In some instances, the MMU may fail to translate the virtual address into a physical address through the TLB lookup and the page table walk process. The inability or failure to translate the virtual address into a physical address may indicate that the virtual address is not currently mapped to any physical address. Failure to translate a virtual address into a physical address may occur for several reasons, such as an invalid virtual address or the corresponding page not being loaded into memory. When the MMU cannot find a valid translation for the virtual address, the MMU may generate a page fault exception. A page fault exception may indicate that the required page is not currently mapped in the physical memory and may serve as a signal to the operating system (OS) that the OS needs to handle the fault.

In some examples, memory access permissions may be implemented. Memory access permissions may include a set of rules governing how different parts of a computer system can access various regions of memory. These permissions are typically defined at the OS level and enforced by the MMU. The permissions may specify whether a particular memory region can be read, written to, or executed, and they are used to provide security and stability to the system.

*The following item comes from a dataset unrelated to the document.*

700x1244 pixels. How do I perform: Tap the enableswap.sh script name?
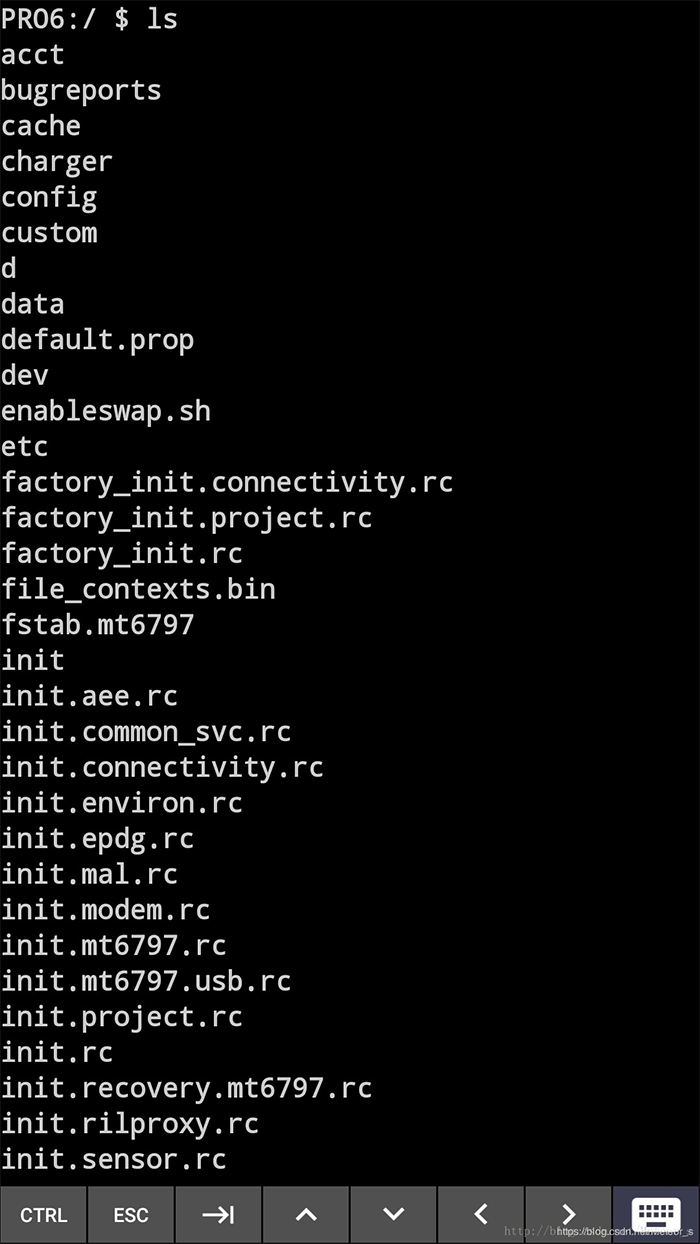[106, 410]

In some instances, the operating system is responsible for setting memory access permissions. When a process is created, the OS allocates memory for it and assigns appropriate permissions to different memory regions, such as code, data, stack, and heap segments. The MMU may enforce the permissions set by the OS. When the processing core attempts to access memory, the MMU may check the access permissions for the target memory region. If the access violates the permissions, the MMU may generate an exception (such as a page fault or segmentation fault) to notify the OS. In some cases, user applications can request changes to memory access permissions through system calls provided by the OS. For example, an application might request to make a memory region executable to run dynamically generated code.

The MMU may enforce memory access permissions during the page table walk process. Each page table entry (PTE) may contain permission bits that specify read, write, and execute rights. The MMU may trigger a page fault or access violation exception if the application lacks the required permissions to access the memory address. The page fault handler of the operating system (OS) may determine the cause of the fault and may take appropriate action, such as loading the required page from the disk or terminating the application for illegal access.

The fault exceptions may include both hardware and software components, for example. MMU may detect fault exceptions at the hardware level, generating a signal to indicate the detection of the fault exception.

There are two types of fault exceptions described above: the first type is caused by a virtual address not being mapped to a physical address, and a lack of access permission causes the second type. In some instances, page fault exceptions of the second type occur before the completion of the page table walk process, whereas the page fault of the first type may occur at or after the completion of the page table walk process. In the context of side-channel attacks, attackers may exploit timing differences between the two types of page fault exceptions. It is beneficial to make the timing of the two types of fault substantially similar, hence preventing attackers from exploiting the timing difference between the two types of page fault exceptions.

Kernel may be referred to as a core component of an operating system that manages system resources and facilitates communication between hardware and software. It may be responsible for functions such as process management, memory management, device management, and system calls. The kernel may use kernel address space layout randomization to locate itself randomly in memory and hide its location from attackers. To circumvent this, attackers may probe pages of memory and time how long it takes to get a privilege violation (if the violation is returned quickly, it may likely be in the TLB and may indicate the kernel location). To prevent attackers from extracting information from the timing of privilege violation, the MMU may make the page fault of unused or unmapped pages to have the same timing as privilege violations protecting the kernel.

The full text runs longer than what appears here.